WRITTEN INSTRUCTION: Please rewrite the rows in the part that opens with the line containing "This screenshot has height=486, width=500." and closes with the line containing "I will point(215,425).", both ends included and the requests kept. Add -83 to every coordinate in the answers, but leave the numbers in the requests and their format samples unchanged.

Source records:
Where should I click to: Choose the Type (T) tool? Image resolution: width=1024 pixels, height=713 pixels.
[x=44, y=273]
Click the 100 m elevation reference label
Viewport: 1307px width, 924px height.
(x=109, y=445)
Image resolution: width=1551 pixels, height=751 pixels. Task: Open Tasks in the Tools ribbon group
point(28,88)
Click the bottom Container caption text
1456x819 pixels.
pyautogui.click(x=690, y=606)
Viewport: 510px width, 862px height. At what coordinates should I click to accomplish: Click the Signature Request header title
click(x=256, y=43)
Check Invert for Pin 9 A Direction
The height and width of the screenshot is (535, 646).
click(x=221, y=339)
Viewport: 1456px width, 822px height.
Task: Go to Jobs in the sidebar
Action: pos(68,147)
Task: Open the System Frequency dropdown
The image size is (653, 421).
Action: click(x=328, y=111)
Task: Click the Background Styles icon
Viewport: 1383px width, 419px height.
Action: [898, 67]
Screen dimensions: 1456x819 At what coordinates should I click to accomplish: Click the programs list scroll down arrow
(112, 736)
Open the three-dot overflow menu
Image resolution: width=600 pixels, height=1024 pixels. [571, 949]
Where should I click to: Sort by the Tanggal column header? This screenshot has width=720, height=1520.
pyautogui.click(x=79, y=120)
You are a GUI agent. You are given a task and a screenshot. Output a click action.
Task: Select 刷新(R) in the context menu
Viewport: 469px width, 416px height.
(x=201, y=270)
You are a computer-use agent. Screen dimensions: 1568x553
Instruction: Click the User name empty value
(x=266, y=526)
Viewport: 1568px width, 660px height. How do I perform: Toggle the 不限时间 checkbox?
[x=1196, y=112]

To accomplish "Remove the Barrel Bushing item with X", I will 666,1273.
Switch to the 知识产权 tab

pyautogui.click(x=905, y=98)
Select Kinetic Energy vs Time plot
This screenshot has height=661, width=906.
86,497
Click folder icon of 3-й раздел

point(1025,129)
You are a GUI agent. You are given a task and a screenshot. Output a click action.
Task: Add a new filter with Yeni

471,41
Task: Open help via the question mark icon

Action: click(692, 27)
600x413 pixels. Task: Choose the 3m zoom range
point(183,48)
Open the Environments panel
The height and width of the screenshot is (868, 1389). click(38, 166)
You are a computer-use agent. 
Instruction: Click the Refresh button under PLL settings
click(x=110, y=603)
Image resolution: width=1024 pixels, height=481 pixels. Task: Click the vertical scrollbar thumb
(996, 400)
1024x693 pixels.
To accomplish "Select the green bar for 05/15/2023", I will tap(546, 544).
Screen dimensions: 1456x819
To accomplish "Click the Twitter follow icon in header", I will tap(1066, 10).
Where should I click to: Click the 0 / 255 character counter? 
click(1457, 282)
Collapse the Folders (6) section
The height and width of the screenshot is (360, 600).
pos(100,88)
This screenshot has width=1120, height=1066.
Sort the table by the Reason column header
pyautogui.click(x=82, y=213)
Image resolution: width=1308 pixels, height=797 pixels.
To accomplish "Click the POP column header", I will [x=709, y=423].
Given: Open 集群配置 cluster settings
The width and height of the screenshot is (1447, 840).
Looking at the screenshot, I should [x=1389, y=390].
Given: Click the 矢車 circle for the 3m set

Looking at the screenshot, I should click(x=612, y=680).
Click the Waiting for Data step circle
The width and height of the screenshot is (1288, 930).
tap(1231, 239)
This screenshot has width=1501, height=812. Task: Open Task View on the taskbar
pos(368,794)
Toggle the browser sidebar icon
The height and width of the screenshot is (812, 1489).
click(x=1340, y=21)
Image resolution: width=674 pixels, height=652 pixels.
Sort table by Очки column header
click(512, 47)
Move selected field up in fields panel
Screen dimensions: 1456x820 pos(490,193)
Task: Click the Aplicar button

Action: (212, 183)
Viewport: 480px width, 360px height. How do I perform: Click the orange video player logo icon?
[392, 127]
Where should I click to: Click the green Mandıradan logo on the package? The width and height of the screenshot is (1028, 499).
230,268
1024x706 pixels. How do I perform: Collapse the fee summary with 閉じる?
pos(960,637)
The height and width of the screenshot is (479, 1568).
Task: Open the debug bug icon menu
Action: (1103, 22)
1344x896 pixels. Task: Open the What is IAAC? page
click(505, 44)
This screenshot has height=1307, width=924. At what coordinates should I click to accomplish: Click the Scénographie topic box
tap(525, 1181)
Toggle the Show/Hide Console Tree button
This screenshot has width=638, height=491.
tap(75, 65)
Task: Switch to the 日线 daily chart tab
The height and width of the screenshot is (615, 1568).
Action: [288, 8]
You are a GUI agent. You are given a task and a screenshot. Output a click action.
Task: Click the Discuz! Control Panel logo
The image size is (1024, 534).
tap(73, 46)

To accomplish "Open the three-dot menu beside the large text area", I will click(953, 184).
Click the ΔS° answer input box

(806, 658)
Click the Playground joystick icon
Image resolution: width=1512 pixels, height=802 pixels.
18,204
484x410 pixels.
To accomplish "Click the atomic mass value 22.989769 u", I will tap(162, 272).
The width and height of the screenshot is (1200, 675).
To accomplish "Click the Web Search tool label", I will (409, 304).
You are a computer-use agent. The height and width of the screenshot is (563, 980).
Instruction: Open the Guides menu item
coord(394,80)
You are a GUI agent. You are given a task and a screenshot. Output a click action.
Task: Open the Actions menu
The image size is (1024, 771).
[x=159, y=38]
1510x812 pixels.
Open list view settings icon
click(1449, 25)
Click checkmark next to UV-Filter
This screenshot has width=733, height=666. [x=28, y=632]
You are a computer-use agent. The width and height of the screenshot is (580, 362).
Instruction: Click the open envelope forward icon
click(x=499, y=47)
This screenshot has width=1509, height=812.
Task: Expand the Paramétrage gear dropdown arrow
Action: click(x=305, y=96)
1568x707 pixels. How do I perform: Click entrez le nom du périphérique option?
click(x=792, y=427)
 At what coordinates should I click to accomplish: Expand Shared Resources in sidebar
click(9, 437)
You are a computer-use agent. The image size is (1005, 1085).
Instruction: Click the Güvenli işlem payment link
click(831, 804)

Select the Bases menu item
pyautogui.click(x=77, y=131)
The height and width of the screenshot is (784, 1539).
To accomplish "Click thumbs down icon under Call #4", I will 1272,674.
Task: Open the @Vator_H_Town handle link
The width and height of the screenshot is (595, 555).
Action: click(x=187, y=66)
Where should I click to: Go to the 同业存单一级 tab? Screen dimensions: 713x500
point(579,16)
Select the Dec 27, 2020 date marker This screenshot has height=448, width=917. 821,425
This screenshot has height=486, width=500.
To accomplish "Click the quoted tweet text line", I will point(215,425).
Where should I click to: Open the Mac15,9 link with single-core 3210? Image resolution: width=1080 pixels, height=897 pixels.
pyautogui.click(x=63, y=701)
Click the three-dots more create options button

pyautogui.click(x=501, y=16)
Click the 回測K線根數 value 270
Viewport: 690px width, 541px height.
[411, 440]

EXPECTED ANSWER:
This screenshot has height=486, width=500.
To accomplish "Click the quoted tweet text line", I will point(132,342).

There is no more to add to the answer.